-- Assignment --
A line below contains "Past Projects (26, 2361)", and a later one contains "dashboard (52, 2540)". Repeat both, with every line between them, exactly.

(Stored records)

§ §

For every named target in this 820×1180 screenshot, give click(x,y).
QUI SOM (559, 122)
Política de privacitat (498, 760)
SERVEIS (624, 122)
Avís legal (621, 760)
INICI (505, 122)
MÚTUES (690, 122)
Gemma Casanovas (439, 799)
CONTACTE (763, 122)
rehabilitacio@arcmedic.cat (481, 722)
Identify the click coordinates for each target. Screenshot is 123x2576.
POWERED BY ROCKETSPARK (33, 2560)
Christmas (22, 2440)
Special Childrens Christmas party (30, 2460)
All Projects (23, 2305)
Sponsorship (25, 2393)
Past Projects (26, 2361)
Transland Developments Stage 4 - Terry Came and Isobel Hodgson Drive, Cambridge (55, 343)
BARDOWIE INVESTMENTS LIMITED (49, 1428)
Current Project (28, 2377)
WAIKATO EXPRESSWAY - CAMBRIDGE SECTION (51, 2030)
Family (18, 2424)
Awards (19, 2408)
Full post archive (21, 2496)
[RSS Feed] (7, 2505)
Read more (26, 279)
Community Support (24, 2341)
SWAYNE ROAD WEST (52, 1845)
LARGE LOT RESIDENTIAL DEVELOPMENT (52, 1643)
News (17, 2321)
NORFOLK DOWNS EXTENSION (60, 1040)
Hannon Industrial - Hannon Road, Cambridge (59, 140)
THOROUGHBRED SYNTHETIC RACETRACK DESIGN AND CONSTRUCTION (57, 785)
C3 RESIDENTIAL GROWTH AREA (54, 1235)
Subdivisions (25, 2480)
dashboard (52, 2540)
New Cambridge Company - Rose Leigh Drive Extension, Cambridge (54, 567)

§ §

-- Solved exercise --
Past Projects (26, 2361)
Transland Developments Stage 4 - Terry Came and Isobel Hodgson Drive, Cambridge (55, 343)
BARDOWIE INVESTMENTS LIMITED (49, 1428)
Current Project (28, 2377)
WAIKATO EXPRESSWAY - CAMBRIDGE SECTION (51, 2030)
Family (18, 2424)
Awards (19, 2408)
Full post archive (21, 2496)
[RSS Feed] (7, 2505)
Read more (26, 279)
Community Support (24, 2341)
SWAYNE ROAD WEST (52, 1845)
LARGE LOT RESIDENTIAL DEVELOPMENT (52, 1643)
News (17, 2321)
NORFOLK DOWNS EXTENSION (60, 1040)
Hannon Industrial - Hannon Road, Cambridge (59, 140)
THOROUGHBRED SYNTHETIC RACETRACK DESIGN AND CONSTRUCTION (57, 785)
C3 RESIDENTIAL GROWTH AREA (54, 1235)
Subdivisions (25, 2480)
dashboard (52, 2540)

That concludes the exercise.